From: Li Chen <me@linux.beauty>
To: Zhang Yi <yi.zhang@huaweicloud.com>,
Theodore Ts'o <tytso@mit.edu>,
Andreas Dilger <adilger.kernel@dilger.ca>,
linux-ext4@vger.kernel.org, linux-kernel@vger.kernel.org
Cc: Steven Rostedt <rostedt@goodmis.org>,
Masami Hiramatsu <mhiramat@kernel.org>,
Mathieu Desnoyers <mathieu.desnoyers@efficios.com>,
linux-trace-kernel@vger.kernel.org, Li Chen <me@linux.beauty>
Subject: [RFC v5 5/7] ext4: fast commit: avoid i_data_sem by dropping ext4_map_blocks() in snapshots
Date: Tue, 17 Mar 2026 16:46:20 +0800 [thread overview]
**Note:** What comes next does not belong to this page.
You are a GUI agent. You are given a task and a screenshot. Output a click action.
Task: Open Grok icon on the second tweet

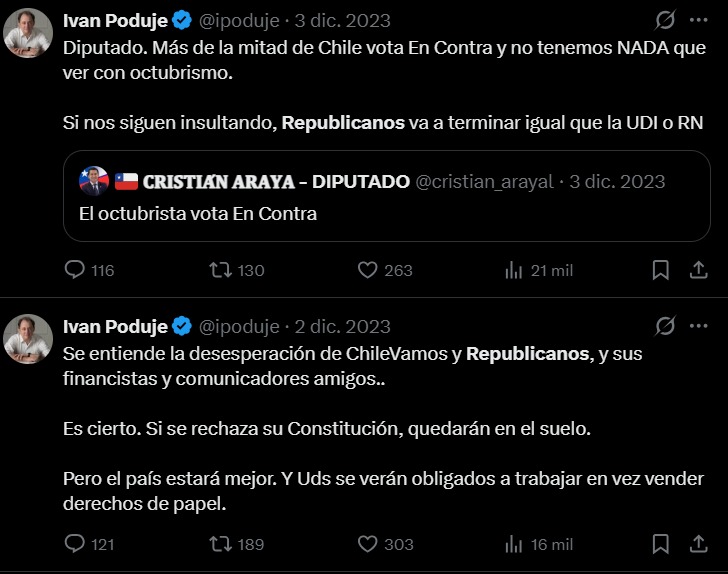pos(664,326)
Message-ID: <20260317084624.457185-6-me@linux.beauty> (raw)
In-Reply-To: <20260317084624.457185-1-me@linux.beauty>
Commit-time snapshots run under jbd2_journal_lock_updates(), so the work
done there must stay bounded.
The snapshot path still used ext4_map_blocks() to build data ranges. This
can take i_data_sem and pulls the mapping code into the snapshot logic.
Build inode data range snapshots from the extent status tree instead.
The extent status tree is a cache, not an authoritative source. If the
needed information is missing or unstable (e.g. delayed allocation), treat
the transaction as fast commit ineligible and fall back to full commit.
Also cap the number of inodes and ranges snapshotted per fast commit and
allocate range records from a dedicated slab cache. The inode pointer
array is allocated outside the updates-locked window.
Testing: QEMU/KVM guest, virtio-pmem + dax, ext4 -O fast_commit, mounted
dax,noatime. Ran python3 500x {4K write + fsync}, fallocate 256M, and
python3 500x {creat + fsync(dir)} without lockdep splats or errors.
Signed-off-by: Li Chen <me@linux.beauty>
---
fs/ext4/fast_commit.c | 253 +++++++++++++++++++++++++++++-------------
1 file changed, 177 insertions(+), 76 deletions(-)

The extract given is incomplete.